◆ Problem description ◆
All lines from the one that contains "This screenshot has height=1449, width=2576." through the final line of the entries must be repeated exactly. No other lines belong in the output.

Stored dataset items
○ ○ ○ ○ ○
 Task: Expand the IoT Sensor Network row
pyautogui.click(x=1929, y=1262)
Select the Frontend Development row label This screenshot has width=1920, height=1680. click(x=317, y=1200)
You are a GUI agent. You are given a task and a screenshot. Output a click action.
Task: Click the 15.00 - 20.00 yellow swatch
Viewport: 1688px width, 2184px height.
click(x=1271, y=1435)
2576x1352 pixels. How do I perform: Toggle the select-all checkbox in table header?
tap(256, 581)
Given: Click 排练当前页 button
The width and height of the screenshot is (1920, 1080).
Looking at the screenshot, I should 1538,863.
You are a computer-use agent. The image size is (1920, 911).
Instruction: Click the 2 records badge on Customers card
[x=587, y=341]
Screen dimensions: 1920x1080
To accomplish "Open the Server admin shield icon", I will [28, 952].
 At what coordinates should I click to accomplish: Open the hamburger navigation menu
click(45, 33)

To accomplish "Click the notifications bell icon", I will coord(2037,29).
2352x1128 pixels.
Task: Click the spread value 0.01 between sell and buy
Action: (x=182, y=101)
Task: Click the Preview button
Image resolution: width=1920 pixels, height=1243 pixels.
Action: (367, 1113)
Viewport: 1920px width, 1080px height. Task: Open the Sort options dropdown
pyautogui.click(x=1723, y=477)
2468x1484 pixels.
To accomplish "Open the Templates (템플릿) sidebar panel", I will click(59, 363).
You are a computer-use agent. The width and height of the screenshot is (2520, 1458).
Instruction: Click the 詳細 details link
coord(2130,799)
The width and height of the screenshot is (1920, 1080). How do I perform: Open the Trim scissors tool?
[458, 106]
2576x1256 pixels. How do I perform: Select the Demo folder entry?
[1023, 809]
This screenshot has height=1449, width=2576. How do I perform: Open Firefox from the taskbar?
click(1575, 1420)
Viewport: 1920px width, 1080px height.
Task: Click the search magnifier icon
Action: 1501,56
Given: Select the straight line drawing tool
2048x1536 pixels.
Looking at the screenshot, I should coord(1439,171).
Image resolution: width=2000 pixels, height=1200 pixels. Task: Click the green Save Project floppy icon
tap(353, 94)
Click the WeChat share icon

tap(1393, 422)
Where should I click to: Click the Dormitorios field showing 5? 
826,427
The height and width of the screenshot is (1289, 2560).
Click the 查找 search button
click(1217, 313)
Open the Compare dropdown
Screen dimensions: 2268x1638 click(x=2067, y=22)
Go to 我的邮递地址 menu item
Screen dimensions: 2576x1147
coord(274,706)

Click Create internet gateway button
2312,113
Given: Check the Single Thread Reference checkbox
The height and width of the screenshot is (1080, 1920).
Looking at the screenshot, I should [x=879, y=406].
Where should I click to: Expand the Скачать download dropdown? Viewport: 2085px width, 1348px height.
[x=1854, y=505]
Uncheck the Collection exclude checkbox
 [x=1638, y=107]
○ ○ ○ ○ ○
◆ Solution ◆
This screenshot has height=1449, width=2576. How do I perform: Open Firefox from the taskbar?
click(1575, 1420)
Viewport: 1920px width, 1080px height.
Task: Click the search magnifier icon
Action: 1501,56
Given: Select the straight line drawing tool
2048x1536 pixels.
Looking at the screenshot, I should coord(1439,171).
Image resolution: width=2000 pixels, height=1200 pixels. Task: Click the green Save Project floppy icon
tap(353, 94)
Click the WeChat share icon

tap(1393, 422)
Where should I click to: Click the Dormitorios field showing 5? 
826,427
The height and width of the screenshot is (1289, 2560).
Click the 查找 search button
click(1217, 313)
Open the Compare dropdown
Screen dimensions: 2268x1638 click(x=2067, y=22)
Go to 我的邮递地址 menu item
Screen dimensions: 2576x1147
coord(274,706)

Click Create internet gateway button
2312,113
Given: Check the Single Thread Reference checkbox
The height and width of the screenshot is (1080, 1920).
Looking at the screenshot, I should [x=879, y=406].
Where should I click to: Expand the Скачать download dropdown? Viewport: 2085px width, 1348px height.
[x=1854, y=505]
Uncheck the Collection exclude checkbox
 [x=1638, y=107]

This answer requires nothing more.